表紙に描かれているのは日比野の作品内世界で、漫画は地味に編集者と作家、規制により転向した作家などを中心に話が進む。表紙の女の子は科学物質過敏症という設定なのに、ガスマスクをつけていても、帰る場所もなく外界をさすらうのはムリだろう。どうやって食事をとるのか。

表現規制について、作中アメリカで現実にあったコミックスコードが語られる。この規制によってアメコミは10年は停滞し、多様性を失ったと描かれた。
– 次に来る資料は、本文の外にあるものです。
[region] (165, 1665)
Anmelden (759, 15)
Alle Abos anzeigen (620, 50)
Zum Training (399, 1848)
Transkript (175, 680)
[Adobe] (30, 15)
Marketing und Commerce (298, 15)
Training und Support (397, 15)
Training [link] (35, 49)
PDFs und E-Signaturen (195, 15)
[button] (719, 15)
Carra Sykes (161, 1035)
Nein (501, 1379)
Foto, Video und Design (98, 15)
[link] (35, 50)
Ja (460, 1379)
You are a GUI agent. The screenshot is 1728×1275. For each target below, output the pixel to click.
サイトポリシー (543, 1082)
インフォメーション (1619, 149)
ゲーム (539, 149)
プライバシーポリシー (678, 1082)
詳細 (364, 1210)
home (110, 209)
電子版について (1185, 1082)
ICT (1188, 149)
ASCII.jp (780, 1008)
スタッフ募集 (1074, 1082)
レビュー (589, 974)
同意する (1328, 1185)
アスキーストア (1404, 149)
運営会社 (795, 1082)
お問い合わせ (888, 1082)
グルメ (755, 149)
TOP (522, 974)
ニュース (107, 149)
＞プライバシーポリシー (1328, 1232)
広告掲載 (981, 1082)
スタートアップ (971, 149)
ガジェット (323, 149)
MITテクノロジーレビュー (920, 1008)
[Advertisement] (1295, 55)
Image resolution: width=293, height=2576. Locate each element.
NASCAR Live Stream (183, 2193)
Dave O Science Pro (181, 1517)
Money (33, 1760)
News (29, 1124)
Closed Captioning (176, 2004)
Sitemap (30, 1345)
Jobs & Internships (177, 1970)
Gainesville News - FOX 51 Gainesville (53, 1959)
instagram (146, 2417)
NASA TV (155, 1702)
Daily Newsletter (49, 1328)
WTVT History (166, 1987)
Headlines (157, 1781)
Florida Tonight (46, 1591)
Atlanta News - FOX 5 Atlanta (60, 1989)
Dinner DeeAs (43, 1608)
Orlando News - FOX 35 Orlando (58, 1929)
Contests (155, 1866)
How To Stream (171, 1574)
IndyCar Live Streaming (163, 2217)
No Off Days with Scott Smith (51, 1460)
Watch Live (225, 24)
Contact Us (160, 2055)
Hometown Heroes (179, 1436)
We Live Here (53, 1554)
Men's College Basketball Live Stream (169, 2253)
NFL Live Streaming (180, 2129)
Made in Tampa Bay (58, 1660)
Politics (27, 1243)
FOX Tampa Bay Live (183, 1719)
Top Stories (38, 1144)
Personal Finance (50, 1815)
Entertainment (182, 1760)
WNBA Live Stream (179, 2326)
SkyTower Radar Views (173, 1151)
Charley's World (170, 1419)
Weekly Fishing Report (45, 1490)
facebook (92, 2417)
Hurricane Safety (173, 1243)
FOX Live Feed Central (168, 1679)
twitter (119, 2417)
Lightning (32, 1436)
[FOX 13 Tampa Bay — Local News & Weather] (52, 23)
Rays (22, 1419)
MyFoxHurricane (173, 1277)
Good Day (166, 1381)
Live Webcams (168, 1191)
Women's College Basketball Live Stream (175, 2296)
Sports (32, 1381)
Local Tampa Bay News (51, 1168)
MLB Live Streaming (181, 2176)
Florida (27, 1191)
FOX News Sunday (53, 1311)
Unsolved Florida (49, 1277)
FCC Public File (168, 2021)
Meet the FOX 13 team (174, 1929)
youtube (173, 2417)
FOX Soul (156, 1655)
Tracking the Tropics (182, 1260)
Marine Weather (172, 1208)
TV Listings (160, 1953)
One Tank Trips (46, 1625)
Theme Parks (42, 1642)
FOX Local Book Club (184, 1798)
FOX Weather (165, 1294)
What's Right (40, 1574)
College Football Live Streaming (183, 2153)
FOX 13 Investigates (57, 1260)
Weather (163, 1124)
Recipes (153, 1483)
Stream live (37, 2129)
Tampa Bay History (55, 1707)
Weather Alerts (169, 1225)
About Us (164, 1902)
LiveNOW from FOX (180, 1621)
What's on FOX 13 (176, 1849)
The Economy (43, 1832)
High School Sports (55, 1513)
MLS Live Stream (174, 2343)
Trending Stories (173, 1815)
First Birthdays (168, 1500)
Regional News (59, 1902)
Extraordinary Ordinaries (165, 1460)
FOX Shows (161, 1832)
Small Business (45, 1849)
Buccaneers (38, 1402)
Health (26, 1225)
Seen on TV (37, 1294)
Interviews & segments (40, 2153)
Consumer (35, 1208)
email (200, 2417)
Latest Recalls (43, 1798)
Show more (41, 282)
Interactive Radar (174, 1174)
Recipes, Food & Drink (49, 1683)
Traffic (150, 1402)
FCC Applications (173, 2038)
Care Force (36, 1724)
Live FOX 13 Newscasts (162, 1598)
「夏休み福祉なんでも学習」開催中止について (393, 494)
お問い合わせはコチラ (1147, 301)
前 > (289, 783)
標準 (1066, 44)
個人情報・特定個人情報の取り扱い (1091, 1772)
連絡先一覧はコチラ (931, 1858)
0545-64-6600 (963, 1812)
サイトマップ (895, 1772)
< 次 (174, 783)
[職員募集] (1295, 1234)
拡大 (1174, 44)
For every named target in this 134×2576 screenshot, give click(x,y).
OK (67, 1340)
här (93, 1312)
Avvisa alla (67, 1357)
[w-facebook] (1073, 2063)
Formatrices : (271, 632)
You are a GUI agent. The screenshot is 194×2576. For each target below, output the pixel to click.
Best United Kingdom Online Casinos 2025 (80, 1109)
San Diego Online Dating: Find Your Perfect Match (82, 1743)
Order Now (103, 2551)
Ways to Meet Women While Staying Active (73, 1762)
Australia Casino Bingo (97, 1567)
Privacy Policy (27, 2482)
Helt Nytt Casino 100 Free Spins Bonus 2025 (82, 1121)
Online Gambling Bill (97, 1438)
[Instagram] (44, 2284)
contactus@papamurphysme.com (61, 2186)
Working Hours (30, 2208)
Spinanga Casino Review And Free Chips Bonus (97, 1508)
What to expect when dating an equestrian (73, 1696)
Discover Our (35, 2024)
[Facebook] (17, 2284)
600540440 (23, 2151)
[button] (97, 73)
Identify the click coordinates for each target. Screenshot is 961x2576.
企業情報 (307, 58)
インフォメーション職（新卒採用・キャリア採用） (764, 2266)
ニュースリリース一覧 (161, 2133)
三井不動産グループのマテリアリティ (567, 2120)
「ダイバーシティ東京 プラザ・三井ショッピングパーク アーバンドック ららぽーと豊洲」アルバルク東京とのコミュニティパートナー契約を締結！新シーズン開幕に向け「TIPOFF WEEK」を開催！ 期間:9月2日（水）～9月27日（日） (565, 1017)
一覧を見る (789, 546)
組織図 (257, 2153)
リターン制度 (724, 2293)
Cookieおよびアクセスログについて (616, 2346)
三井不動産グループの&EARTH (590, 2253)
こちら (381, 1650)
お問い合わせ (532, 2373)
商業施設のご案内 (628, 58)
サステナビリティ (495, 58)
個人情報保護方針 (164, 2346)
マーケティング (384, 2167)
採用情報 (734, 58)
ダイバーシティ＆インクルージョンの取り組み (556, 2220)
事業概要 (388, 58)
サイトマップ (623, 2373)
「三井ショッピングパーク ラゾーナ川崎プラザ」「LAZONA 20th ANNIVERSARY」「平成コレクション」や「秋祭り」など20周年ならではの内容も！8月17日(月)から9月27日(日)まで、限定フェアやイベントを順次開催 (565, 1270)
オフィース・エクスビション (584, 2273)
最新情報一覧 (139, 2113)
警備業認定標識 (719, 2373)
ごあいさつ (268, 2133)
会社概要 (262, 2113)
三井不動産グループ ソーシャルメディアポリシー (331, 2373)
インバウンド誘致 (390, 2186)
この7話は、連載当時アメコミはヒーロー物ばかりで多様性がないと断じ、アメコミファンから抗議がよせられたとのこと。

僕がいま手にしている単行本ではその表現が改められているが、このあたりの事情はWEBページで詳しく解説している人がいる。アメコミは一概に多様性が乏しいとは言えない、コミックスコードの影響は現在にまで及んでいない、アメコミにもエロやグロの表現は存在している。等。

荒廃した世界を描いた作品内漫画は、表現規制の進む日比野がいる世界と印象をリンクさせる意図だろうが、あまりにおざなりで腹が立つ。現在進行中の怖い漫画達は新たな表現に挑んで頑張っている。本作は表現の問題を描きながら表現の問題そのもので自ら転覆しているよう思う。